Em artigo de opinião publicado originalmente no jornal Correio Braziliense, Adriana Ramos, coordenadora de Política e Direito do ISA, e Andrea Azevedo, diretora de Políticas Publicas do Ipam, defendem a transparência do Cadastro Ambiental Rural (CAR)

No fim de novembro, o governo federal deu duas notícias impactantes. Vamos primeiro à notícia ruim: o desmatamento na Amazônia, um pesadelo moderno para os brasileiros, voltou a mostrar seus dentes. A derrubada aumentou 29% no último ano, e não há sinais de que o ritmo vai diminuir.

A notícia boa é que o Cadastro Ambiental Rural (CAR) tornou-se finalmente público, como determina o artigo 29 do Código Florestal. O CAR indica quem cumpre o Código Florestal, identifica quanta vegetação nativa existe na propriedade rural e permite que aqueles com passivo se regularizem. Ele também identifica quem desmata ilegalmente.

No fim das contas, o CAR é uma fotografia, ainda que um pouco tremida, do papel do setor rural na manutenção dos serviços ambientais fornecidos em áreas privadas, além do cumprimento da função socioambiental intrínseca à propriedade rural (preceito constitucional, não custa lembrar, em benefício da sociedade). E, para uma área tão competitiva quanto o agronegócio, tais informações podem ser a diferença entre um contrato fechado ou não.

Antes de os dados se tornarem públicos, empresas compradoras de commodities, como grandes traders de grãos e frigoríficos, não tinham instrumentos para cobrar o cumprimento do Código Florestal de seus fornecedores, correndo o risco de contaminar sua cadeia com um produto proveniente de fazendas irregulares do ponto de vista ambiental.

Agora um importante passo foi dado para que o produto brasileiro não seja mais alvo de olhares suspeitos: ao mostrar quem é joio e quem é trigo, o CAR inicia um processo de rastreabilidade mínima da cadeia de produção.
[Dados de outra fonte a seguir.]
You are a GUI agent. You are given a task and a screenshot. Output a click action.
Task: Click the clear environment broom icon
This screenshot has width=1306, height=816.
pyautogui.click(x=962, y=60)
Ganham os produtores, as empresas, os compradores e, no fim da linha, os consumidores.

Quando o cadastro torna-se público, o fazendeiro conecta-se com quem come o que ele planta ou cria. Pois quem compra um produto na gôndola do supermercado ou na lanchonete da esquina tem o direito de saber o que está adquirindo, se a matéria-prima do hambúrguer ou do biscoito veio de uma fazenda que desmatou ou preservou a floresta amazônica, se protege uma nascente e se vai recuperar o que foi cortado além do permitido.

Ainda não chegamos nesse ponto, mas essa é a última etapa de um processo sem volta, e que acontece em todo o mundo, de acesso à informação. O governo federal dá sua importante contribuição ao cumprir o que determina a lei e abrir o CAR em uma plataforma digital (www.car.gov.br/publico/imoveis/index), seguindo exemplos do Pará e do Mato Grosso.

Há críticas infundadas de que a transparência dos dados expõe os proprietários, e aqui cabe tranquilamente o ditado “quem não deve não teme”. O escrutínio público será a peneira entre quem ainda aposta em destruição da natureza e quem respira o século 21, sabedor que é possível e necessário produzir com conservação.

O próprio agronegócio destacou na 22ª Conferência do Clima, que aconteceu em novembro, em Marrakesh, o papel central dos produtores rurais para o cumprimento das metas climáticas nacionais, destacando o modelo brasileiro como o mais sustentável do mundo. A transparência é a melhor ferramenta para aferir tal declaração e, para que haja o reconhecimento pelos compradores e pela sociedade, nada como um Cadastro Ambiental Rural público.